Karen, et al:  I agree that the notion of the non-exclusive license and
provider is not new and that A&I publishers have been working this way for
as much as a couple of decades.  That is the industry we look to as a role
model for successful transition from print to e-environment.  Mind you,
there are quite a few differences between secondary services and primary
texts such as books and journals, and so it is not clear to me whether the
transition (to e-) by journal publishers will be parallel to A&I, only 20
years later.  In any case, the one difference worth pointing to (maybe) is
the fact that the A&I providers are more generally owners/creators of
their own resources; they hire the staff that do the indexing and
abstracting work as works for hire.  It is not frequent that the
ownership, at least of indexing works (though not always of abstracting
works) are in dispute. 

With the journal article, the publisher is not the author, and so a
copyright transfer is generally desired by the publisher, though
increasingly publishers might be becoming less adamant about this.  Let's
say that the publisher now receives non-exclusive transfers from authors,
who themselves also make the work available in alternative ways (on their
web sites, on preprint servers, etc.).  I suppose one of the biggest
differences is that the publisher, let alone all the e-service providers
or aggregators, could be in a position of competing with the author as
well as with their "usual" competitors (other aggregators).  Also, the
competitive edge may come more from service than content.  Doesn't this
put additional control in the hands of the successful aggregators (rather
than the primary publishers -- or perhaps even the authors)? 

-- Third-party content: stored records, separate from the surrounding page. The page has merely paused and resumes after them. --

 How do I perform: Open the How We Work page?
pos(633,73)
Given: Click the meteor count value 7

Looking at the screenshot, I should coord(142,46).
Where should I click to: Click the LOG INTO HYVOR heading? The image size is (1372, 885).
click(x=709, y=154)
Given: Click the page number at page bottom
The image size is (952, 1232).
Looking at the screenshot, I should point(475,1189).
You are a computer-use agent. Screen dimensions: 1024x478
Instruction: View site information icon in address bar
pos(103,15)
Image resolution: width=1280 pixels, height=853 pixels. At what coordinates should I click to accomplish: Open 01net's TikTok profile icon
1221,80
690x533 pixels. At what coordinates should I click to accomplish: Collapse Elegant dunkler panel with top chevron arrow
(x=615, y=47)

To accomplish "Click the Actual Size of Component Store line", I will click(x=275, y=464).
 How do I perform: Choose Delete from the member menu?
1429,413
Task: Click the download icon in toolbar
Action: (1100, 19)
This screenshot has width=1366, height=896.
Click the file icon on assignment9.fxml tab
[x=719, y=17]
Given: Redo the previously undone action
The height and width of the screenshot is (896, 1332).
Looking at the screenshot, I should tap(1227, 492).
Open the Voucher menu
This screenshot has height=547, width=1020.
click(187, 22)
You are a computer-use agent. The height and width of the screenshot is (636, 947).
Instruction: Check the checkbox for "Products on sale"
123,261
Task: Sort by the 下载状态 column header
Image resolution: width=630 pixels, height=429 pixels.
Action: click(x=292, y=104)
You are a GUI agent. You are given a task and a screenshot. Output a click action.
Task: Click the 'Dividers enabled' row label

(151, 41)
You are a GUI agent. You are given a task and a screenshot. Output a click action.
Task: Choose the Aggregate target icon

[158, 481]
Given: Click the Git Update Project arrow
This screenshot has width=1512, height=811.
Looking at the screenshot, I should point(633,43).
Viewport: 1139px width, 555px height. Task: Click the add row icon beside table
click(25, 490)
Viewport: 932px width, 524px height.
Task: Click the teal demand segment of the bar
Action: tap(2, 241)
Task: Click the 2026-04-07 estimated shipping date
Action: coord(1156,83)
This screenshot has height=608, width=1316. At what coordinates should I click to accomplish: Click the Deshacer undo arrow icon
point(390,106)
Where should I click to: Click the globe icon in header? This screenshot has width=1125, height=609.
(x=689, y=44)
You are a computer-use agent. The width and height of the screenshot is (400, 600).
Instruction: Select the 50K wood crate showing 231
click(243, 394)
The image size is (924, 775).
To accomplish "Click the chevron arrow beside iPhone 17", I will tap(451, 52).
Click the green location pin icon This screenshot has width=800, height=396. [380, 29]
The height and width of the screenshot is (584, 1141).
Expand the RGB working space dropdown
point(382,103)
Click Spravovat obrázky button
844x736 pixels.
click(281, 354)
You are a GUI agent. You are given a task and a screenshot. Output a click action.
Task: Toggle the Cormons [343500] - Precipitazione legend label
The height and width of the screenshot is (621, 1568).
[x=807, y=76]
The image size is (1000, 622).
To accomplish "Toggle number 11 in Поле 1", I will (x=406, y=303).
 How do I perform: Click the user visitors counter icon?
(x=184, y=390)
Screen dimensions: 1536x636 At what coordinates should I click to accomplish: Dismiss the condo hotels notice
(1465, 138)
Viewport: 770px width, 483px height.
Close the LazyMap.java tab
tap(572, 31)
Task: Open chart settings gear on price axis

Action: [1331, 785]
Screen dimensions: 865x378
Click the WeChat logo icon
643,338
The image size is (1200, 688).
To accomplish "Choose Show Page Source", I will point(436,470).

I'm thinking as I write ... this feels like a different situation than
existing p-world In several important ways..


Ann Okerson
Ann.Okerson@yale.edu
_________________________

Karen Hunter wrote:

>Is the notion of non-exclusive licenses to different electronic
>vendors or aggregators really new?  Publishers of a & i
>services have made their databases available for years over
>many hosts on a non-exclusive basis -- Dialog, DataStar,
>JICST, Lexis-Nexis, STN, Ovid, OCLC and others now gone.
>The databases are also available for local licensing and on
>CD-ROM.  The customer then chooses the access source.